[Aim of the task] Everything in the data below is left aside except the lines from the one containing "Task: Copy the commit SHA with clipboard icon" through the one containing "The image size is (894, 831)."; repeat those exactly.

[Data provided]
────────────────────

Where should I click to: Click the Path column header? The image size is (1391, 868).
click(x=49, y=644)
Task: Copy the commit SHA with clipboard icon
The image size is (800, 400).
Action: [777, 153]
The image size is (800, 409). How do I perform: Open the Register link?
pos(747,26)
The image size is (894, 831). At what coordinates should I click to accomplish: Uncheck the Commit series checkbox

────────────────────

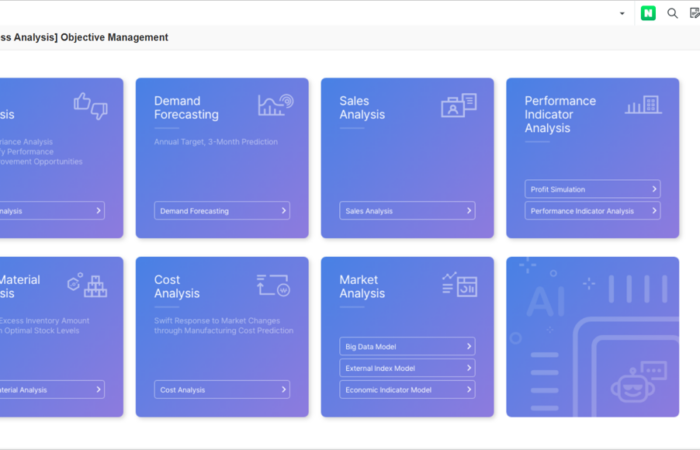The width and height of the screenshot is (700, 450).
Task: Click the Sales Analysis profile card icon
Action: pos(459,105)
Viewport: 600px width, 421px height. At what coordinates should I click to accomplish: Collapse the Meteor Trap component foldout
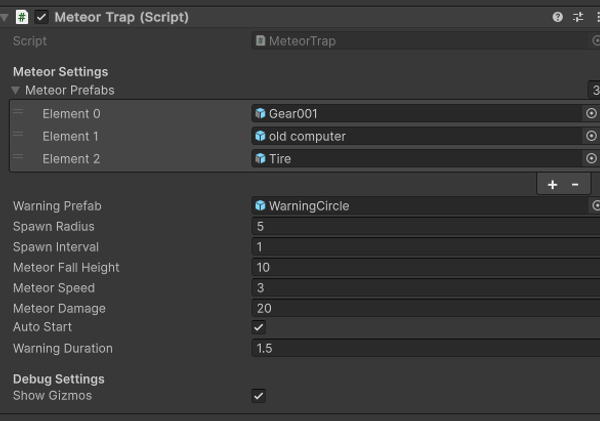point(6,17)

────────────────────

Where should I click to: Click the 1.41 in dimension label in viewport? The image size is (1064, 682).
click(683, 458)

────────────────────

[Written reply]
Task: Copy the commit SHA with clipboard icon
The image size is (800, 400).
Action: [777, 153]
The image size is (800, 409). How do I perform: Open the Register link?
pos(747,26)
The image size is (894, 831). At what coordinates should I click to accomplish: Uncheck the Commit series checkbox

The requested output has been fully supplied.